» Task goal
Word for word, repeat each line of the listing below.
***
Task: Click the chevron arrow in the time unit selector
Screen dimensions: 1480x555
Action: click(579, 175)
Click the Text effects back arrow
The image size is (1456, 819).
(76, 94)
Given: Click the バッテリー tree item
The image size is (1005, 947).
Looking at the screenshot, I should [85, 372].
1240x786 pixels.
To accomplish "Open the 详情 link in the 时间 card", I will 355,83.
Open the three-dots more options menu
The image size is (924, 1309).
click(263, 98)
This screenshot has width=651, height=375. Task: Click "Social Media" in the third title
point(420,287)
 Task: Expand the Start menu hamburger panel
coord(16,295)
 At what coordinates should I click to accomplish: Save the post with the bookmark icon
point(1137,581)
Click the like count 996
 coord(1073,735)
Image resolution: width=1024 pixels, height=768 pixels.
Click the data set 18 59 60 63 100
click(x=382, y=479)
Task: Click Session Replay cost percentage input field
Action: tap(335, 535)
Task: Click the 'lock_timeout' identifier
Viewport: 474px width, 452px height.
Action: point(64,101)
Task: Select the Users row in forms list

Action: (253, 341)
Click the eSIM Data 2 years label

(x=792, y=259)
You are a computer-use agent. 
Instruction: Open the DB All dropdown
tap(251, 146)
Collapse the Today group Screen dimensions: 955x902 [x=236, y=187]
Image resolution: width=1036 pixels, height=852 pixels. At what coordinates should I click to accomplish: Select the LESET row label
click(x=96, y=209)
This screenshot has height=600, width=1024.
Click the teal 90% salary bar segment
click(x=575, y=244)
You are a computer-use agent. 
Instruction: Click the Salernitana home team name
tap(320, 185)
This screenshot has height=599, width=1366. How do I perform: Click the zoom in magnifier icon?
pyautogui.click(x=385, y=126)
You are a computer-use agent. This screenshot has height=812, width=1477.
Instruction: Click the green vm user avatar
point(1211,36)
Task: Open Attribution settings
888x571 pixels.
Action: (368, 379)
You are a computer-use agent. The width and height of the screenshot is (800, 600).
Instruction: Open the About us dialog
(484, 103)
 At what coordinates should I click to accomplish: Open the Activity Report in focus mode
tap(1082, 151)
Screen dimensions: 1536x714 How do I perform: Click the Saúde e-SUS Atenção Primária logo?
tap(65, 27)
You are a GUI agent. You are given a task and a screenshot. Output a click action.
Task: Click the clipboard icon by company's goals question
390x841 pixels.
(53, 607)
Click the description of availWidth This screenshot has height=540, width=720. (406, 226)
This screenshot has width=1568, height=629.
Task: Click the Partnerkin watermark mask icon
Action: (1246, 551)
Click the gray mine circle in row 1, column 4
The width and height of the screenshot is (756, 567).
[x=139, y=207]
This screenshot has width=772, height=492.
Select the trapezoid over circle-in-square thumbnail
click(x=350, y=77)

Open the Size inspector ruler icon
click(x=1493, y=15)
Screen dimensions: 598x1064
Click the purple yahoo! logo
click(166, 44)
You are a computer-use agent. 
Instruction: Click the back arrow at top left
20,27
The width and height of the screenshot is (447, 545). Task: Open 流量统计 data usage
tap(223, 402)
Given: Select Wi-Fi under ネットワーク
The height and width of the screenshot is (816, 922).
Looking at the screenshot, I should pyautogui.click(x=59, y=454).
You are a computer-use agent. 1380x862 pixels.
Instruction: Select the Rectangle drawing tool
***
» Answer
Task: Click the chevron arrow in the time unit selector
Screen dimensions: 1480x555
Action: click(579, 175)
Click the Text effects back arrow
The image size is (1456, 819).
(76, 94)
Given: Click the バッテリー tree item
The image size is (1005, 947).
Looking at the screenshot, I should [85, 372].
1240x786 pixels.
To accomplish "Open the 详情 link in the 时间 card", I will 355,83.
Open the three-dots more options menu
The image size is (924, 1309).
click(263, 98)
This screenshot has width=651, height=375. Task: Click "Social Media" in the third title
point(420,287)
 Task: Expand the Start menu hamburger panel
coord(16,295)
 At what coordinates should I click to accomplish: Save the post with the bookmark icon
point(1137,581)
Click the like count 996
 coord(1073,735)
Image resolution: width=1024 pixels, height=768 pixels.
Click the data set 18 59 60 63 100
click(x=382, y=479)
Task: Click Session Replay cost percentage input field
Action: tap(335, 535)
Task: Click the 'lock_timeout' identifier
Viewport: 474px width, 452px height.
Action: point(64,101)
Task: Select the Users row in forms list

Action: (253, 341)
Click the eSIM Data 2 years label

(x=792, y=259)
You are a computer-use agent. 
Instruction: Open the DB All dropdown
tap(251, 146)
Collapse the Today group Screen dimensions: 955x902 [x=236, y=187]
Image resolution: width=1036 pixels, height=852 pixels. At what coordinates should I click to accomplish: Select the LESET row label
click(x=96, y=209)
This screenshot has height=600, width=1024.
Click the teal 90% salary bar segment
click(x=575, y=244)
You are a computer-use agent. 
Instruction: Click the Salernitana home team name
tap(320, 185)
This screenshot has height=599, width=1366. How do I perform: Click the zoom in magnifier icon?
pyautogui.click(x=385, y=126)
You are a computer-use agent. This screenshot has height=812, width=1477.
Instruction: Click the green vm user avatar
point(1211,36)
Task: Open Attribution settings
888x571 pixels.
Action: (368, 379)
You are a computer-use agent. The width and height of the screenshot is (800, 600).
Instruction: Open the About us dialog
(484, 103)
 At what coordinates should I click to accomplish: Open the Activity Report in focus mode
tap(1082, 151)
Screen dimensions: 1536x714 How do I perform: Click the Saúde e-SUS Atenção Primária logo?
tap(65, 27)
You are a GUI agent. You are given a task and a screenshot. Output a click action.
Task: Click the clipboard icon by company's goals question
390x841 pixels.
(53, 607)
Click the description of availWidth This screenshot has height=540, width=720. (406, 226)
This screenshot has width=1568, height=629.
Task: Click the Partnerkin watermark mask icon
Action: (1246, 551)
Click the gray mine circle in row 1, column 4
The width and height of the screenshot is (756, 567).
[x=139, y=207]
This screenshot has width=772, height=492.
Select the trapezoid over circle-in-square thumbnail
click(x=350, y=77)

Open the Size inspector ruler icon
click(x=1493, y=15)
Screen dimensions: 598x1064
Click the purple yahoo! logo
click(166, 44)
You are a computer-use agent. 
Instruction: Click the back arrow at top left
20,27
The width and height of the screenshot is (447, 545). Task: Open 流量统计 data usage
tap(223, 402)
Given: Select Wi-Fi under ネットワーク
The height and width of the screenshot is (816, 922).
Looking at the screenshot, I should pyautogui.click(x=59, y=454).
You are a computer-use agent. 1380x862 pixels.
Instruction: Select the Rectangle drawing tool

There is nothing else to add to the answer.